## Work request
Filter the records below for the word "will". Copy each line that holds it.

(Collection entries)
* * * *

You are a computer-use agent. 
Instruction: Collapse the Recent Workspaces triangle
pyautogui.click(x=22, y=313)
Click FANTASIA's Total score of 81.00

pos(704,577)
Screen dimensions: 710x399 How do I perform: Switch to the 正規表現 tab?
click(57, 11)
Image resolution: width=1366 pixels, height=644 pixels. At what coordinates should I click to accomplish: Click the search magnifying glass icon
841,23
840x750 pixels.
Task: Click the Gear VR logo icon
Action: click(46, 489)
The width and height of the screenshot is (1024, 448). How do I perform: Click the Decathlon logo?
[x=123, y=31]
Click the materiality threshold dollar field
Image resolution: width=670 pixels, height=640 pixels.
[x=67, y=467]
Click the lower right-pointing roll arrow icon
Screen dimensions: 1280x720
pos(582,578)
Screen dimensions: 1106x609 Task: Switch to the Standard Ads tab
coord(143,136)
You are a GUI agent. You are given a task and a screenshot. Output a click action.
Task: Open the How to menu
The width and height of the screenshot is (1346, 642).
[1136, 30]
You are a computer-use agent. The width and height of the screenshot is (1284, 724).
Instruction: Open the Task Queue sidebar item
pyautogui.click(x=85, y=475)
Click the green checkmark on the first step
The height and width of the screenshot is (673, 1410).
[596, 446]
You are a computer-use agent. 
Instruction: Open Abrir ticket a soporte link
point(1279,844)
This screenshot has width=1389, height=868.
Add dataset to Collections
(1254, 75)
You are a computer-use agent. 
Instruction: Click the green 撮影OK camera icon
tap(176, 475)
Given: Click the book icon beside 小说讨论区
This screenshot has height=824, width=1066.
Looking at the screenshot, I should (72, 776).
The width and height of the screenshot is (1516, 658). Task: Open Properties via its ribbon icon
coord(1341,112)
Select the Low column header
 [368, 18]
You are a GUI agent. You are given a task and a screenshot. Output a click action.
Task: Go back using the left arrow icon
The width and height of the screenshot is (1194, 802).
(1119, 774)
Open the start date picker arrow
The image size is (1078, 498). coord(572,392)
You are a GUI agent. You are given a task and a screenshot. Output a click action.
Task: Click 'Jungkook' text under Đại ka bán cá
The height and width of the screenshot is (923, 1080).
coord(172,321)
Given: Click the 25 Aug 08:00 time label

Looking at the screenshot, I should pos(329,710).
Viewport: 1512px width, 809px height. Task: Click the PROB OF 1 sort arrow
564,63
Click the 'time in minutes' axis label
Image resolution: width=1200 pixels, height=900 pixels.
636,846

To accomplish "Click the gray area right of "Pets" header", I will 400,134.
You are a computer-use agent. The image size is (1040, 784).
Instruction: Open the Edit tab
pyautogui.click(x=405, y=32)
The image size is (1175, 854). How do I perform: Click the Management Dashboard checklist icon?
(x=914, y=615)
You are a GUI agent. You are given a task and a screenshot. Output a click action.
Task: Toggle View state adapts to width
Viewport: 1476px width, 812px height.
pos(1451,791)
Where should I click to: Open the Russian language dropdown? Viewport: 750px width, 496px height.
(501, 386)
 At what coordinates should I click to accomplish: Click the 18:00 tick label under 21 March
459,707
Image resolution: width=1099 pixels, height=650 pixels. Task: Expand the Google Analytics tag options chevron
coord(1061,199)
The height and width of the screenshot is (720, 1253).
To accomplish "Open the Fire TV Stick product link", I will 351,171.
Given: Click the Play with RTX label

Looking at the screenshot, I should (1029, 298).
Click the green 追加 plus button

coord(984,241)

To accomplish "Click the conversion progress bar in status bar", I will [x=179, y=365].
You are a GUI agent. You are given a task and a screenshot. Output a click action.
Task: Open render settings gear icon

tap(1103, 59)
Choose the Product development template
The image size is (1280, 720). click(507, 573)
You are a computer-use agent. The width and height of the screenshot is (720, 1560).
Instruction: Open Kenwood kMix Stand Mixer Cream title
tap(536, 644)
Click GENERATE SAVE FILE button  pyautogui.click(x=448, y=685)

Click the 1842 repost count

* * * *

## Output below
To accomplish "Click the gray area right of "Pets" header", I will 400,134.
To accomplish "Open the Fire TV Stick product link", I will 351,171.
To accomplish "Click the conversion progress bar in status bar", I will [x=179, y=365].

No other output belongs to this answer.